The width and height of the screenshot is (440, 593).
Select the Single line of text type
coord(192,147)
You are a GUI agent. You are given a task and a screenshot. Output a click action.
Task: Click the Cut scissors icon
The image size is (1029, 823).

════════

▶ [Exercise details]
Locate and copy each line in the data above that includes the word "screenshot".

▶ [Output below]
The width and height of the screenshot is (440, 593).
You are a GUI agent. You are given a task and a screenshot. Output a click action.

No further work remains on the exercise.